A great poem is no finish to a
man or woman, but rather a beginning. Has any one fancied he could
sit at last under some due authority, and rest satisfied with
explanations, and realize, and be content and full? To no such
terminus does the greatest poet bring--he brings neither cessation nor
shelter'd fatness and ease. The touch of him, like Nature, tells in
action. Whom he takes he takes with firm sure grasp into live regions
previously unattain'd--thenceforward is no rest--they see the space
and ineffable sheen that turn the old spots and lights into dead
vacuums. Now there shall be a man cohered out of tumult and chaos
--the elder encourages the younger and shows him how--they two shall
launch off fearlessly together till the new world fits an orbit for
itself, and looks unabash'd on the lesser orbits of the stars, and
sweeps through the ceaseless rings, and shall never be quiet again.

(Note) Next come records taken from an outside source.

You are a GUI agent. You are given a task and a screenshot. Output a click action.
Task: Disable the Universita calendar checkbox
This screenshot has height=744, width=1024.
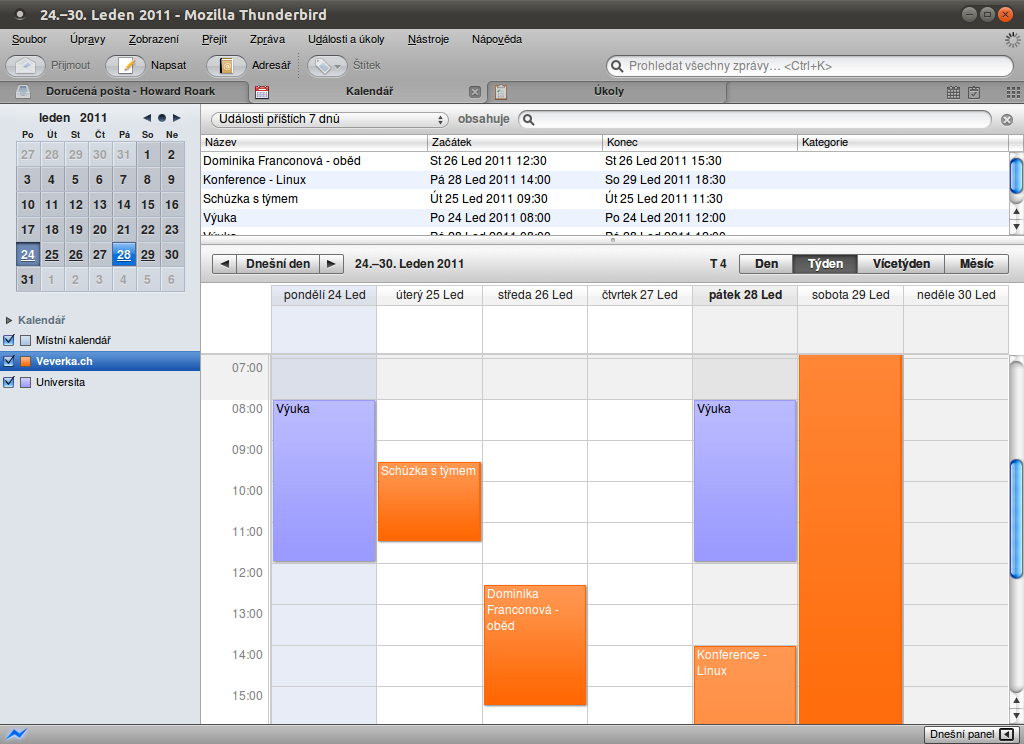pos(10,382)
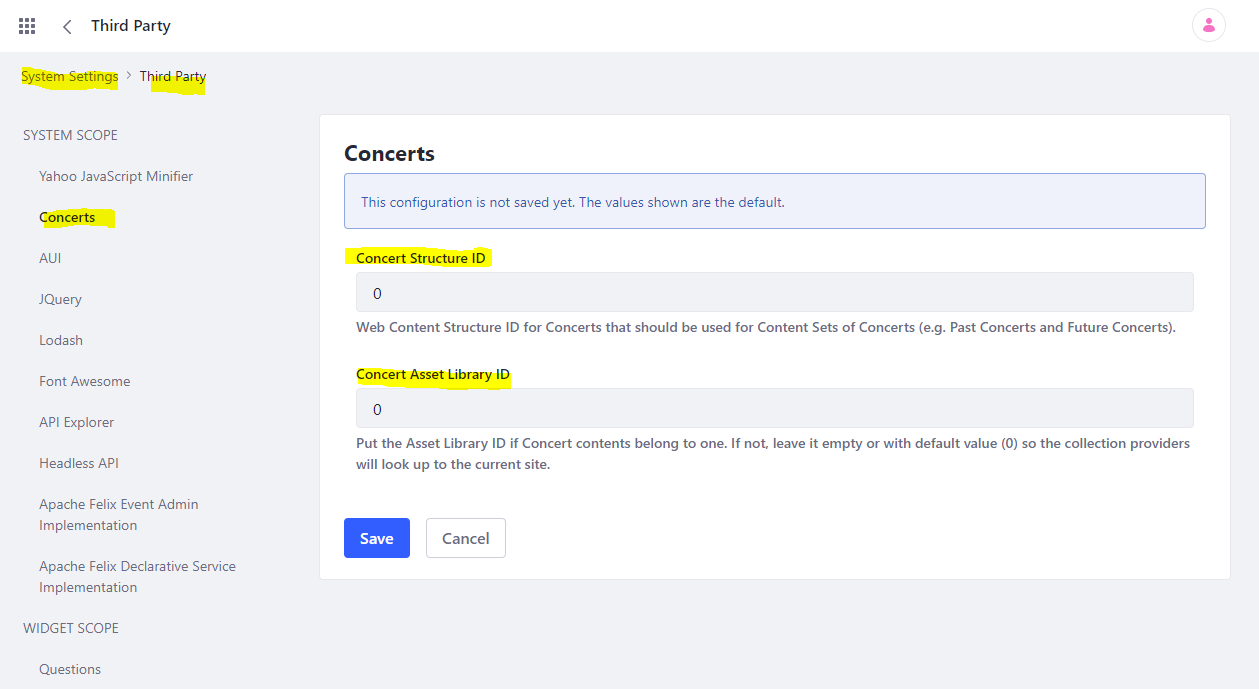
Task: Open Apache Felix Event Admin Implementation
Action: pos(118,514)
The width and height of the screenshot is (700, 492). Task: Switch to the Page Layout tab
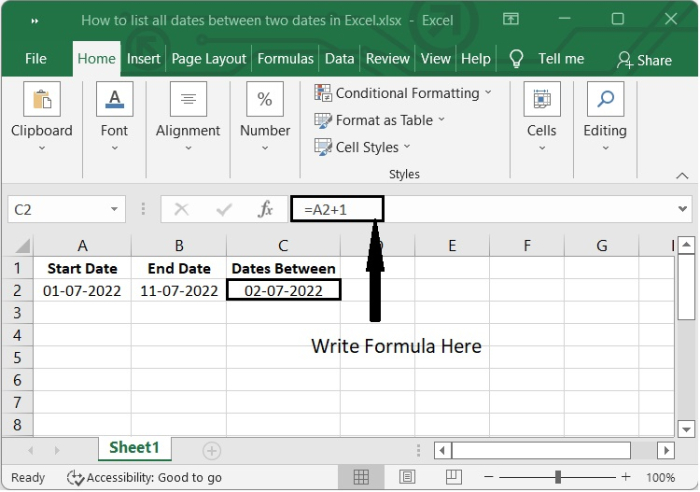(211, 59)
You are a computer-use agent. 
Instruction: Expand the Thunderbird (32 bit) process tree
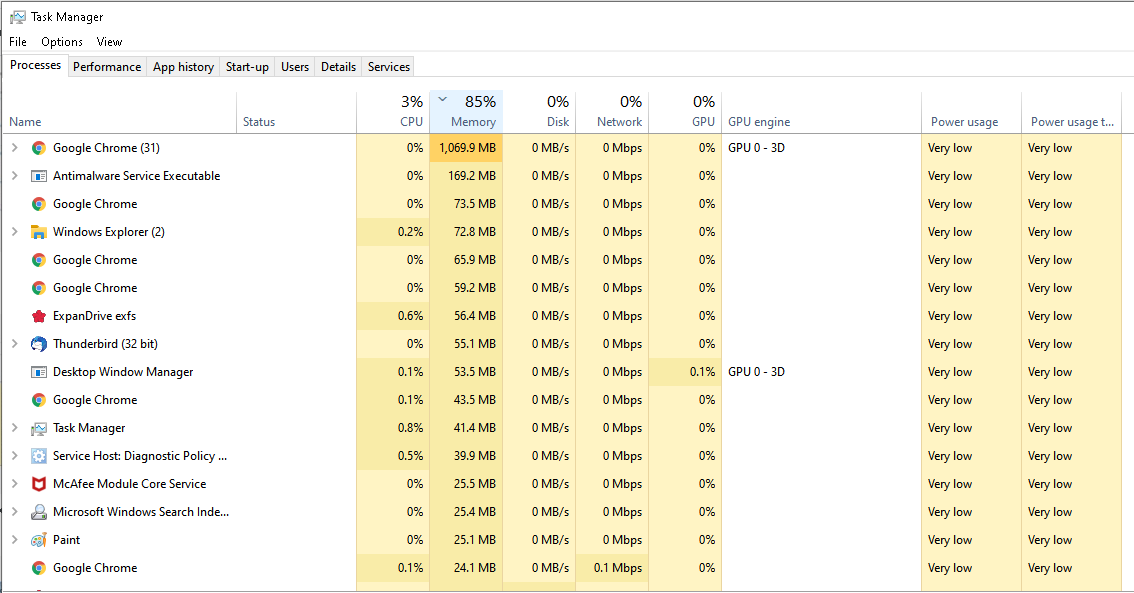coord(14,344)
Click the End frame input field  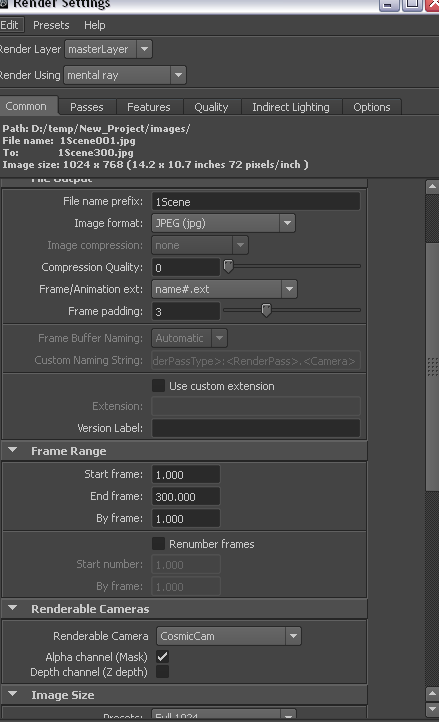tap(186, 497)
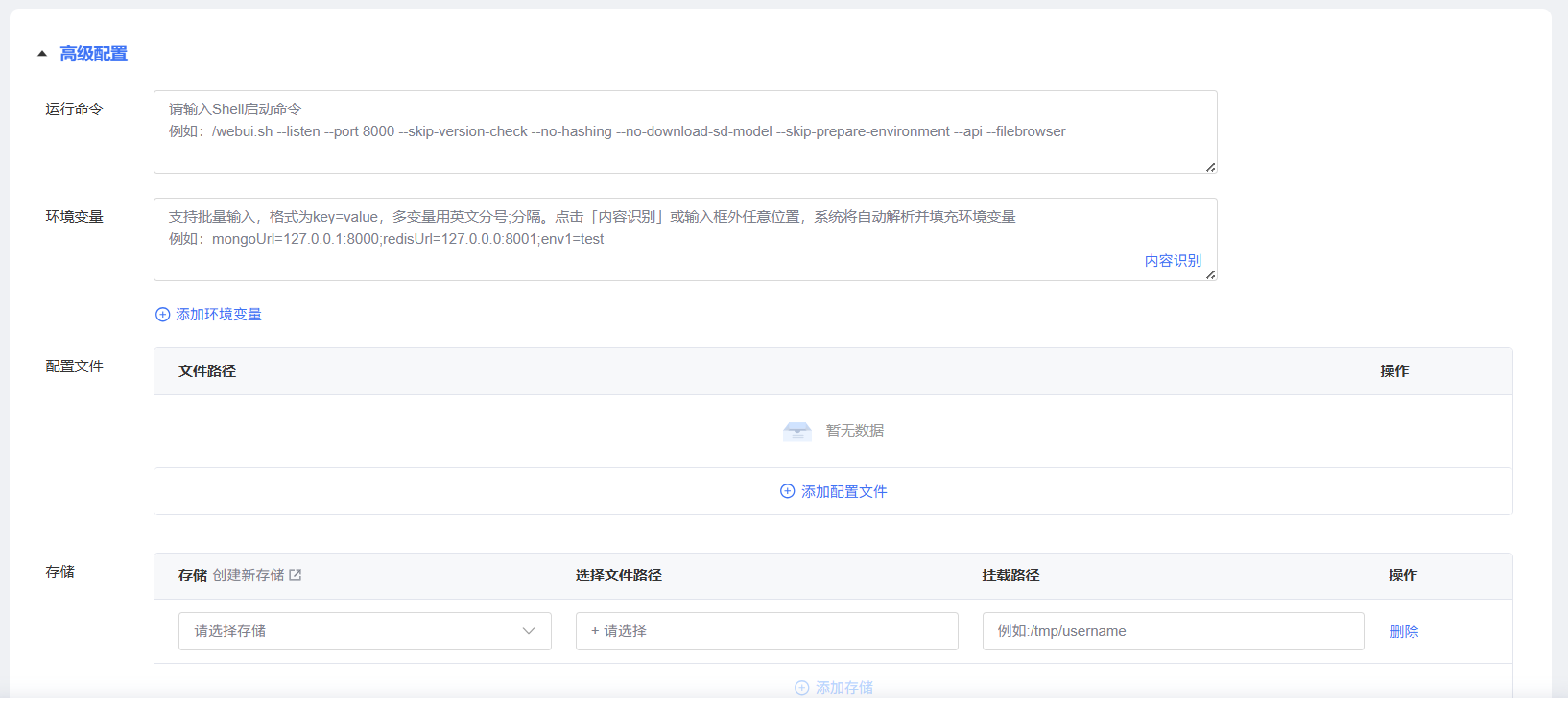Click the resize handle of 环境变量 textarea
Screen dimensions: 1568x708
[1210, 274]
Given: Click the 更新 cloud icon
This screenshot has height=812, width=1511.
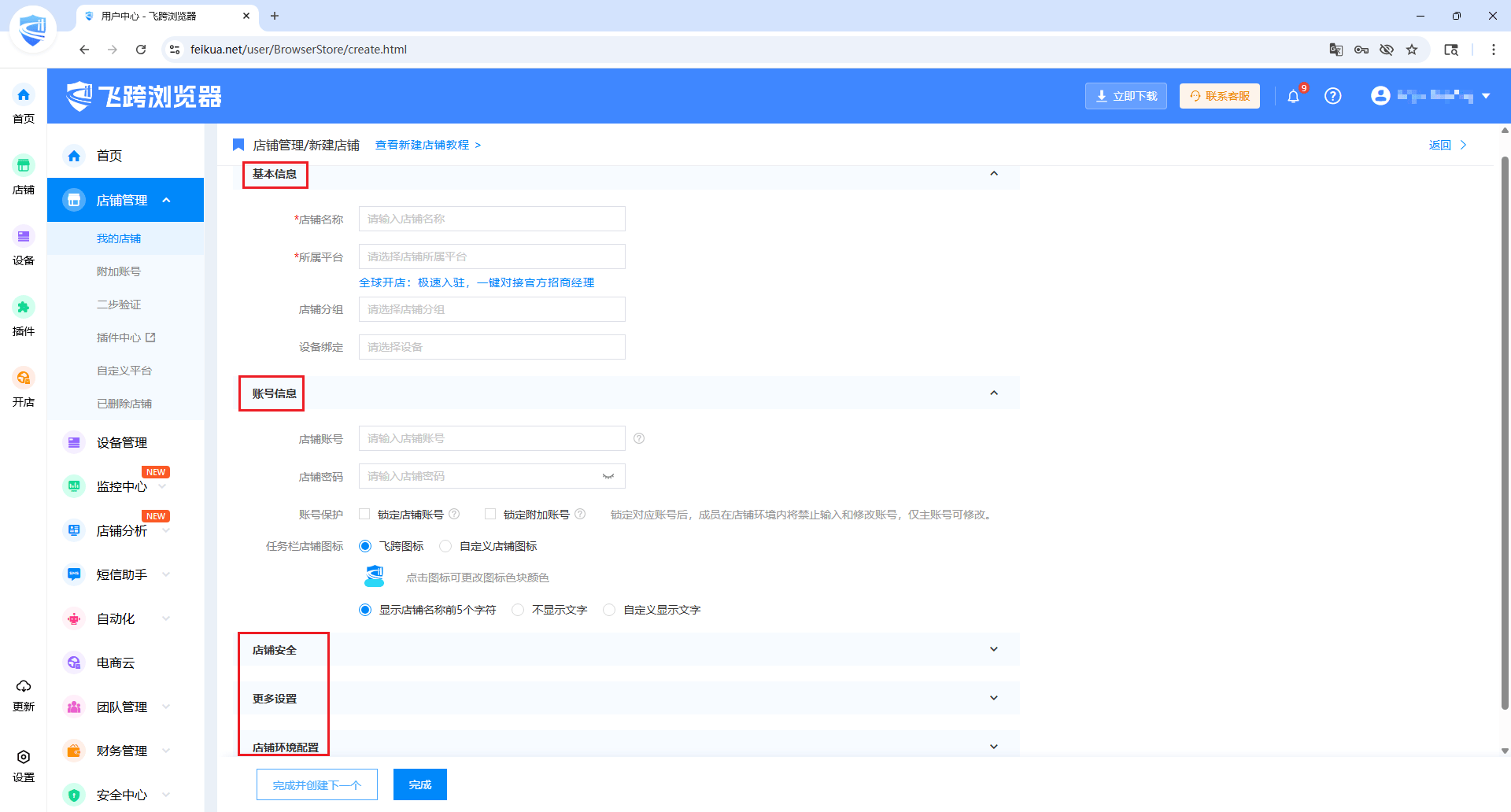Looking at the screenshot, I should point(24,687).
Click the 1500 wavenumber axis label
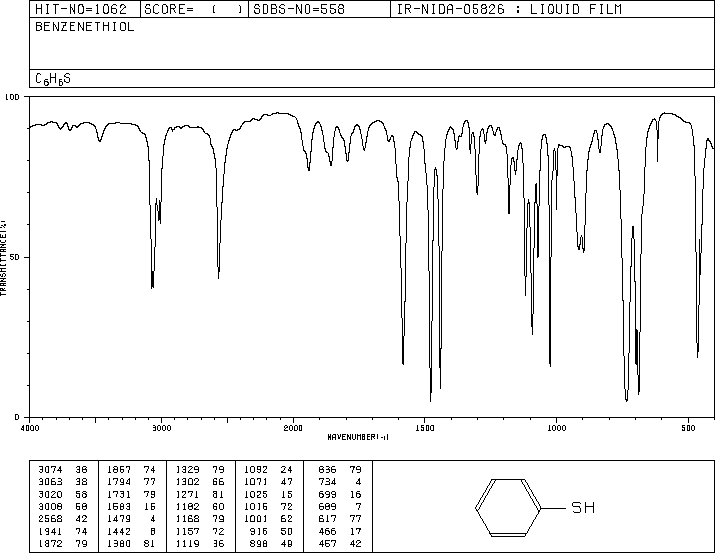 (x=425, y=428)
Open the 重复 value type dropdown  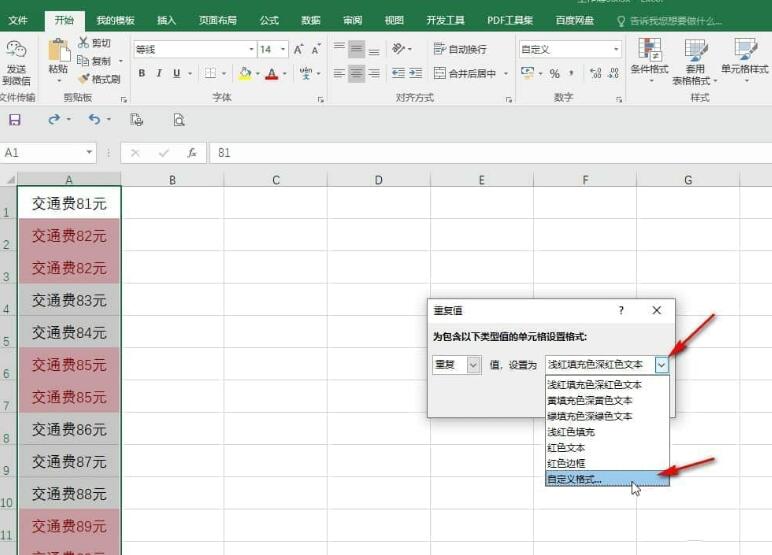473,365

There will soon be no more priests. Their work is done. A new order
shall arise, and they shall be the priests of man, and every man shall
be his own priest. They shall find their inspiration in real objects
to-day, symptoms of the past and future. They shall not deign to
defend immortality or God, or the perfection of things, or liberty,
or the exquisite beauty and reality of the soul. They shall arise in
America, and be responded to from the remainder of the earth.
The English language befriends the grand American expression--it is
brawny enough, and limber and full enough.